▶ [WRITTEN TASKS]
a) Which parts of the pony's body does the clipping post name in the paragraph that begins "Anyway, I tear off strips of duct tape"?
b) Write the next part of the post on clipping ponies, picking up after its final sentence.

▶ [EXTRACT]
========================================================================

I will be clipping a 35" mini for a neighbor today. He actually has a LOT more hair than my girls did... We'll see how he looks after - I'll try to get pics (my camera died, so...).

Here's a good shot of one of the fillies I'd done years ago that also pertains to driving (actually she was sold not long after we'd started working her like this and the buyers turned her into a winning hunter pony - ultra small). This pic you can really see the difference in the haircoat - and her head is "cleaned up" but not clipped to the skin. This filly stayed out in pasture w/ only a handful of trees for shelter all winter and did fine. She shivered less overall than the full coated ponies that were wet when it rained and spit sleet here in NC....


----------



## paintponylvr (Oct 30, 2011)

O - and what I'd done in the past was "tape them off" with duct tape. I thought I had pictures of them w/ the tape on, but can't find them now.

Anyway, I tear off strips of duct tape - to a length that I can handle w/o it catching itself. Then I tear that into narrower strips. I start up by the bridle path and work my way down the neck lining the edges up on the underside of the body where the clippers will be. Then I step back and look - you can make adjustments to the tape several times before it loses it's "stick". I go higher up the flanks than any of the diagrams show - following the whirls right there. and I also go up between the butt cheeks.

========================================================================

▶ [PROVIDED MATERIAL]
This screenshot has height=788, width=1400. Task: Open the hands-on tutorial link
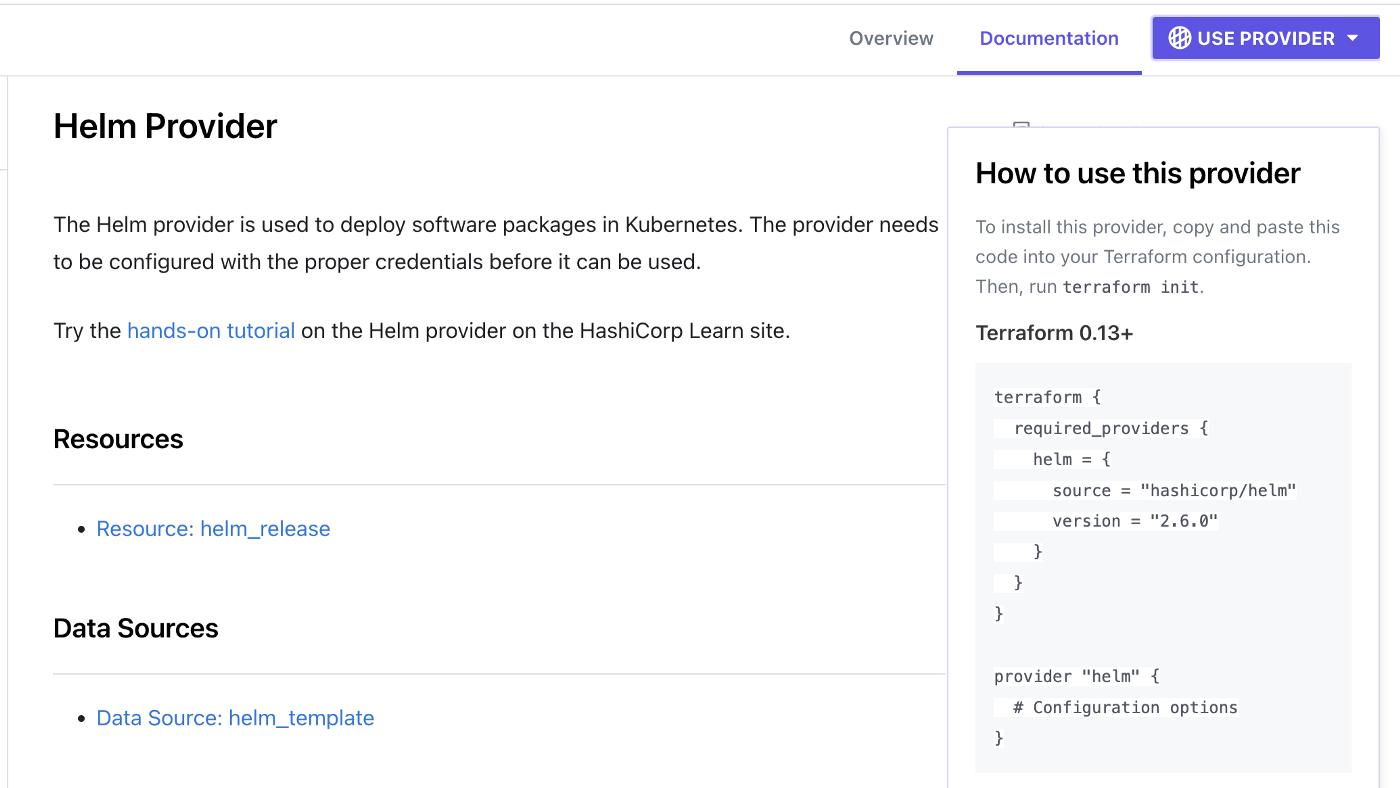210,330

========================================================================

▶ [EXERCISE ANSWERS]
a) bridle path, neck, underside of the body, flanks, butt cheeks

b)
----------



## Margo_C-T (Nov 2, 2011)

I just do what seems about right to me! This means cleaning up under the jaw, clipping with the hair growth down the front of the neck and between the front legs, then under the belly, and going 'up' a bit at the flank and elbows...basically, the areas that will sweat most and stay damp the longest when in full hair coat.

(That said...I was glad I hadn't been driving so hadn't clipped at all last Feb. when the temp went down to -27 here!!)

Margo


----------



## Epona Stable Belgium (Dec 8, 2011)

Hi Elisabeth,

Here you have a winterclip I did on a big horse, I also have printed the pictures of the link to put them in my 'album'.

I do clip sport and mini horses as 2nd job.

this horse is a driving pony.

Good luck with you're winter clip!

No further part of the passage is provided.